● Exercise instructions
Return, word for word, only the lines of the data below that lie between the line with "This screenshot has width=1036, height=1163." and the line with "Switch to the Á LA CARTE filter", those two lines included.
• • • • •
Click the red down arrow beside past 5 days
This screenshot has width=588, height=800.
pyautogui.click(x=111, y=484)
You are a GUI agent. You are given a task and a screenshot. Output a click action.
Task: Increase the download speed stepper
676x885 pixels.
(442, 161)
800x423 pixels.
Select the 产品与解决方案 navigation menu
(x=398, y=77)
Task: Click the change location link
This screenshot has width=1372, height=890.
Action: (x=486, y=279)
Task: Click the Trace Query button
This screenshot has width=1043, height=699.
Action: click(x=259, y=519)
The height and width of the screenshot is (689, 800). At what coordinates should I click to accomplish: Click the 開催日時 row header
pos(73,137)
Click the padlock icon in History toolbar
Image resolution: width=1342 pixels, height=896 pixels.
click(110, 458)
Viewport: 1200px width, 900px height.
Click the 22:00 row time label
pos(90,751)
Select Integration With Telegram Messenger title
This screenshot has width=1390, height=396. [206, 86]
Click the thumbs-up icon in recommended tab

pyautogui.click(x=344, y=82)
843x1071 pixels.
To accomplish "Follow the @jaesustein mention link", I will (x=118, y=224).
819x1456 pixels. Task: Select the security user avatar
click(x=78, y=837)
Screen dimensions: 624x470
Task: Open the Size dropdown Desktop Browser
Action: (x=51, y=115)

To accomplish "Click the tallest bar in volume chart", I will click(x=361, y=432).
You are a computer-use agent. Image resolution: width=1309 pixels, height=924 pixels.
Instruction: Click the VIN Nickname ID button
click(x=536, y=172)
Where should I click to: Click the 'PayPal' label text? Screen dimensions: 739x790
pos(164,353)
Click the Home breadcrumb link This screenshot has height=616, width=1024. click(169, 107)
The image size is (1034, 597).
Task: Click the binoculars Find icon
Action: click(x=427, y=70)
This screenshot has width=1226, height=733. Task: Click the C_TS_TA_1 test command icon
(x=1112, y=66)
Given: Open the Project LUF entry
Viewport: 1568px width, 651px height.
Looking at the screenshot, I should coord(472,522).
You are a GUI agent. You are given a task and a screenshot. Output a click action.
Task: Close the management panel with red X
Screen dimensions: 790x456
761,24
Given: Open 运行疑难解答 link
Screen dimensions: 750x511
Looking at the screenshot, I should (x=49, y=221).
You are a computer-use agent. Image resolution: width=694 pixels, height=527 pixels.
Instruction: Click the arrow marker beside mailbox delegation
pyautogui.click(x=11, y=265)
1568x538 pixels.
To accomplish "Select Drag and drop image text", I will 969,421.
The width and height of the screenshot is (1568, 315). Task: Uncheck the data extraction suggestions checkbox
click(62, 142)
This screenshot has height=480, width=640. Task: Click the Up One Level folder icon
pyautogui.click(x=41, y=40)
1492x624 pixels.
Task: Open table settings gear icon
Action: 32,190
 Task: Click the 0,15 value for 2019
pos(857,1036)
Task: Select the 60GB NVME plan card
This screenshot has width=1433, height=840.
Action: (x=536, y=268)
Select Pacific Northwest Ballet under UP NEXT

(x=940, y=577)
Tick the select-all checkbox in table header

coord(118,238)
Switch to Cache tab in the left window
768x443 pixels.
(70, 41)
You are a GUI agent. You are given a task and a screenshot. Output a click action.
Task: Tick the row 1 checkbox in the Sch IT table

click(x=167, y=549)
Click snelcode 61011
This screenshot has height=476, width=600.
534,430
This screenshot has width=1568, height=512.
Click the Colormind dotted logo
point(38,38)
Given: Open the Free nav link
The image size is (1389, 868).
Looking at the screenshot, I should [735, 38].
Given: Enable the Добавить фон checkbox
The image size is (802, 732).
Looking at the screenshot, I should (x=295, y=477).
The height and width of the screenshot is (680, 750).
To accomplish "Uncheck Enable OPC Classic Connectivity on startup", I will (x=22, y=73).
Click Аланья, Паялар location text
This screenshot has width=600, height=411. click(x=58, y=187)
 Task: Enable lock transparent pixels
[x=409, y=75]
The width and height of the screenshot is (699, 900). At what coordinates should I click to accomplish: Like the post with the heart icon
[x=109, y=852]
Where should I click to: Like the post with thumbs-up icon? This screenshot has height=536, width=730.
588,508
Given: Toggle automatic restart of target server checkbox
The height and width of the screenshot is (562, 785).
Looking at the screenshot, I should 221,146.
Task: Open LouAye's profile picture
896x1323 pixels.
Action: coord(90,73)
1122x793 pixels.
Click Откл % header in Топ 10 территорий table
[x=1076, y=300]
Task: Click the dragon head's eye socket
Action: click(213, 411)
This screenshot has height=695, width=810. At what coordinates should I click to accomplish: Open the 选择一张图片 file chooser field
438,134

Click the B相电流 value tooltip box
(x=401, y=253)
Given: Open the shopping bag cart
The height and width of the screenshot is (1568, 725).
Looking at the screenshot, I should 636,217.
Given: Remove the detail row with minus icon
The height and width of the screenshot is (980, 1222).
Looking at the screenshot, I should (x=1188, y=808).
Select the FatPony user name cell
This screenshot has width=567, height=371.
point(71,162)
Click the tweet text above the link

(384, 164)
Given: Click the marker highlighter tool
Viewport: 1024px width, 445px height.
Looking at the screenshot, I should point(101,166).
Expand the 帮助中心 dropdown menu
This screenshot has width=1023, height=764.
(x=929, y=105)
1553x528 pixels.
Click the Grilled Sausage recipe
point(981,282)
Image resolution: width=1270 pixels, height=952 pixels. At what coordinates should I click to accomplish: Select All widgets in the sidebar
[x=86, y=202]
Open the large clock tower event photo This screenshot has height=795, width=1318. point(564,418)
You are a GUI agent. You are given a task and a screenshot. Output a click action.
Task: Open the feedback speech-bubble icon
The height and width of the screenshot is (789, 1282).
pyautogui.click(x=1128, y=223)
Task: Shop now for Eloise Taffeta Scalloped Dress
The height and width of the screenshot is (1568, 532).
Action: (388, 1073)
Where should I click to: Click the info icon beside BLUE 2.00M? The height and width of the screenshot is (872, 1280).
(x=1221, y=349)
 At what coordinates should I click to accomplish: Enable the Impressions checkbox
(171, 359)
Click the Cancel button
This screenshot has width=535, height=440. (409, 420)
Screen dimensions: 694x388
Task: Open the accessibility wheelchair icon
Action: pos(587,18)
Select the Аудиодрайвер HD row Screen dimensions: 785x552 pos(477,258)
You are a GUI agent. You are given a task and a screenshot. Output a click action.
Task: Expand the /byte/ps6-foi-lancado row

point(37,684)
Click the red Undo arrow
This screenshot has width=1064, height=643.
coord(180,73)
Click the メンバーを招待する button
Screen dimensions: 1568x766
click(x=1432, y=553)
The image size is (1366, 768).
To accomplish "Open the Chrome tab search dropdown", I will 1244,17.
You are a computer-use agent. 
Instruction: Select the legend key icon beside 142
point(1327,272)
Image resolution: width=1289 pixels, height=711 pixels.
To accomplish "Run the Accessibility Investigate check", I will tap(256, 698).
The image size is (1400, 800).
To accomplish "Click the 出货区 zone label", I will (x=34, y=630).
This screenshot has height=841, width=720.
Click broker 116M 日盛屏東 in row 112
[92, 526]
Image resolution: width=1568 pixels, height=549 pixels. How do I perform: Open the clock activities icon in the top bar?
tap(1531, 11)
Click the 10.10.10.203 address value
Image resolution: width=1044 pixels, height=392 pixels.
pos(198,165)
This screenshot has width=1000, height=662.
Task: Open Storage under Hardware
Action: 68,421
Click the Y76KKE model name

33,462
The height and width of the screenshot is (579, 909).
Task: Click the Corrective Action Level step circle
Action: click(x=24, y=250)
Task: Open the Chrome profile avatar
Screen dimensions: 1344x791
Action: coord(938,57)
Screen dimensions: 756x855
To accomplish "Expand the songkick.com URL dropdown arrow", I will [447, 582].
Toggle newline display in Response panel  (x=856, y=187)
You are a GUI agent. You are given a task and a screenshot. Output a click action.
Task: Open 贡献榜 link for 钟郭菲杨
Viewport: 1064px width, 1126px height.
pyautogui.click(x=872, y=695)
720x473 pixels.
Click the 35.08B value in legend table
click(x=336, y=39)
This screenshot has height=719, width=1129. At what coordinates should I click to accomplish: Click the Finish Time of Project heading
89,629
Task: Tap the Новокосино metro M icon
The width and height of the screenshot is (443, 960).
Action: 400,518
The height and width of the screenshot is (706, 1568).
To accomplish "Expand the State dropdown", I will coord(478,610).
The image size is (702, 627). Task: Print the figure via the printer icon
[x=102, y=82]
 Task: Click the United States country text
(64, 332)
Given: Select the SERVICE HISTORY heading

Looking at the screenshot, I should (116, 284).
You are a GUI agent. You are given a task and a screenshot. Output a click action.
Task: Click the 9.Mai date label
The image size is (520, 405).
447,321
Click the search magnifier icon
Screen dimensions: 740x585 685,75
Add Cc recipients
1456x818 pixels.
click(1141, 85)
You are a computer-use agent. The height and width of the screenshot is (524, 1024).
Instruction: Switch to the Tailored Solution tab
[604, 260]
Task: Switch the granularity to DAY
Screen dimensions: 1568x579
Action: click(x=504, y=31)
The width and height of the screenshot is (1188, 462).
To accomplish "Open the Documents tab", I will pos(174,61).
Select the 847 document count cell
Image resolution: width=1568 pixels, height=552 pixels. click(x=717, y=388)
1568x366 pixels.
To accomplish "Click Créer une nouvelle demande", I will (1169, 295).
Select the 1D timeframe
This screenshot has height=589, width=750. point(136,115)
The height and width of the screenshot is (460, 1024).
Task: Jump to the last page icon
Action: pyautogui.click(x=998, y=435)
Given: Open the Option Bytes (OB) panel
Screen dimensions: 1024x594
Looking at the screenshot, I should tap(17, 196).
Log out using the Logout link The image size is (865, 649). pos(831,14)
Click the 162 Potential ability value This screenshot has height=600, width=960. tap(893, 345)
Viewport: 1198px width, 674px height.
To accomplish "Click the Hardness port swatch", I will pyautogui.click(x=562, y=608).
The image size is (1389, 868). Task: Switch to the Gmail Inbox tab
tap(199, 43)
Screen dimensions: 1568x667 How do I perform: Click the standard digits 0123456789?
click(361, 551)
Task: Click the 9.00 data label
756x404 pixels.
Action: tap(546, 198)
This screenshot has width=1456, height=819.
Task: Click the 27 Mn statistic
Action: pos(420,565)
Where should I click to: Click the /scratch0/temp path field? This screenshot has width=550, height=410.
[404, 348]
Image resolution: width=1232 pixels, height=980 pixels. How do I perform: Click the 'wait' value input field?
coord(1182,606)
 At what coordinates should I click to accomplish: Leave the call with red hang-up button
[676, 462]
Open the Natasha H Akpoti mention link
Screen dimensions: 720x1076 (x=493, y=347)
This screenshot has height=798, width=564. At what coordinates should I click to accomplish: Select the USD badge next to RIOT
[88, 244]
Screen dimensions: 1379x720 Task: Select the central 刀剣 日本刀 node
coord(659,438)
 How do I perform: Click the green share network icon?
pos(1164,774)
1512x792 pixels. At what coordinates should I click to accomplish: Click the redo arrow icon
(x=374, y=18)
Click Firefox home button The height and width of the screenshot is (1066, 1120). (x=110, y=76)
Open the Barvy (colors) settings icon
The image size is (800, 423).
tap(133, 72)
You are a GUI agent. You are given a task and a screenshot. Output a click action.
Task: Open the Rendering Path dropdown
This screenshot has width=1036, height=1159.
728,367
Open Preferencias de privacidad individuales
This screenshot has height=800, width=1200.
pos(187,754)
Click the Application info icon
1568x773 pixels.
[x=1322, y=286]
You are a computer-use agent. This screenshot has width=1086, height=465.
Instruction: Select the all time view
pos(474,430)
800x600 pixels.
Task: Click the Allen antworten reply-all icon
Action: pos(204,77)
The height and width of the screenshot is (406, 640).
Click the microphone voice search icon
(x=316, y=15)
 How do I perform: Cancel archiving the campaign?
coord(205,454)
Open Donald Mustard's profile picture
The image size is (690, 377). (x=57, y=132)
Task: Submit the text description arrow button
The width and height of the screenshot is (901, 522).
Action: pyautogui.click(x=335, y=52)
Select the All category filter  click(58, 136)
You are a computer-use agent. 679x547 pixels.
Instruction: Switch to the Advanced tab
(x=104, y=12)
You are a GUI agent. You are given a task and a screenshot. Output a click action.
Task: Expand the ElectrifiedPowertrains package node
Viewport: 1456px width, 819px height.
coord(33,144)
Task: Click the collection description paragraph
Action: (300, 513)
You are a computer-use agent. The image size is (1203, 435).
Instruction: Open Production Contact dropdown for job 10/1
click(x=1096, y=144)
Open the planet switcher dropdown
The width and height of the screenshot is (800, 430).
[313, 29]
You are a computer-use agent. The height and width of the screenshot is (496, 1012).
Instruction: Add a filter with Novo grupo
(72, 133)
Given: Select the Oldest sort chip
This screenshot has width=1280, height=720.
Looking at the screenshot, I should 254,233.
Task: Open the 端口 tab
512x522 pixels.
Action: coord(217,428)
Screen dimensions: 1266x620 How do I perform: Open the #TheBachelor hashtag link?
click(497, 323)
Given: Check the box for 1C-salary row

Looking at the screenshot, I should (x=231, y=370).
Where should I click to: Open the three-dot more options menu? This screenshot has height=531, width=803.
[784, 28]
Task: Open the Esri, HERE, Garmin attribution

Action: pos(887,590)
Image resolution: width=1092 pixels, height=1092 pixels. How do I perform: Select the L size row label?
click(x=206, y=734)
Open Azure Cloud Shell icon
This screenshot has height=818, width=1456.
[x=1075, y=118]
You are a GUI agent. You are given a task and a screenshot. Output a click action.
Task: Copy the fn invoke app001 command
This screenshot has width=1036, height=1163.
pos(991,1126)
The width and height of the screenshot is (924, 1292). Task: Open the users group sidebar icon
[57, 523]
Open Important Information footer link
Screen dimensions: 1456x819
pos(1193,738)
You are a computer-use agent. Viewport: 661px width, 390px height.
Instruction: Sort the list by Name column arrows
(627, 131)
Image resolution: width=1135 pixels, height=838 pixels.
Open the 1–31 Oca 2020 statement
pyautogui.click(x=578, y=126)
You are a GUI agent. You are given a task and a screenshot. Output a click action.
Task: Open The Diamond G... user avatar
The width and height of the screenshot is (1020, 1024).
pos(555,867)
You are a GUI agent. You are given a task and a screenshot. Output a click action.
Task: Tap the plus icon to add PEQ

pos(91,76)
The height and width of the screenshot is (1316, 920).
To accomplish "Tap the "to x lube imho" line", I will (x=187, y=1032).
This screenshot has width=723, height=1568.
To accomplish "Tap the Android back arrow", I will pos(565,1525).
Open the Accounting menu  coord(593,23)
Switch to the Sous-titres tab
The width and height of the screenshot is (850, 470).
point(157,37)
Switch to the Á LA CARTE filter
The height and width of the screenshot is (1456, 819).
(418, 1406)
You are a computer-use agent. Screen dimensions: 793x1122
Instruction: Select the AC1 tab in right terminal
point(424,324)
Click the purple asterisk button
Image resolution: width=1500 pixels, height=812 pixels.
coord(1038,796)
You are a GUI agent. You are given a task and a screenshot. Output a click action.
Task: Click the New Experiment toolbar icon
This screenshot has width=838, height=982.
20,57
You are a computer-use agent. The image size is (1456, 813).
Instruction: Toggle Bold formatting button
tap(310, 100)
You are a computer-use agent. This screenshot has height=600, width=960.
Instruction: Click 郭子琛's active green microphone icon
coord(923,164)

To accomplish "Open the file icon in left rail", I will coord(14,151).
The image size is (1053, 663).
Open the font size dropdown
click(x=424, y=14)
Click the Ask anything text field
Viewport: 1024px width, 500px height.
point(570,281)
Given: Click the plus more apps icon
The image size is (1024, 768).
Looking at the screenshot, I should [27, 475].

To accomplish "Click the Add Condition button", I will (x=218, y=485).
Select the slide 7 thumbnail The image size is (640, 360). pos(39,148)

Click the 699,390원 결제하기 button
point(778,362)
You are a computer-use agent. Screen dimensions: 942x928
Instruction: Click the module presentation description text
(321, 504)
• • • • •
● Result of the task
This screenshot has width=1036, height=1163.
pos(991,1126)
The width and height of the screenshot is (924, 1292). Task: Open the users group sidebar icon
[57, 523]
Open Important Information footer link
Screen dimensions: 1456x819
pos(1193,738)
You are a computer-use agent. Viewport: 661px width, 390px height.
Instruction: Sort the list by Name column arrows
(627, 131)
Image resolution: width=1135 pixels, height=838 pixels.
Open the 1–31 Oca 2020 statement
pyautogui.click(x=578, y=126)
You are a GUI agent. You are given a task and a screenshot. Output a click action.
Task: Open The Diamond G... user avatar
The width and height of the screenshot is (1020, 1024).
pos(555,867)
You are a GUI agent. You are given a task and a screenshot. Output a click action.
Task: Tap the plus icon to add PEQ

pos(91,76)
The height and width of the screenshot is (1316, 920).
To accomplish "Tap the "to x lube imho" line", I will (x=187, y=1032).
This screenshot has width=723, height=1568.
To accomplish "Tap the Android back arrow", I will pos(565,1525).
Open the Accounting menu  coord(593,23)
Switch to the Sous-titres tab
The width and height of the screenshot is (850, 470).
point(157,37)
Switch to the Á LA CARTE filter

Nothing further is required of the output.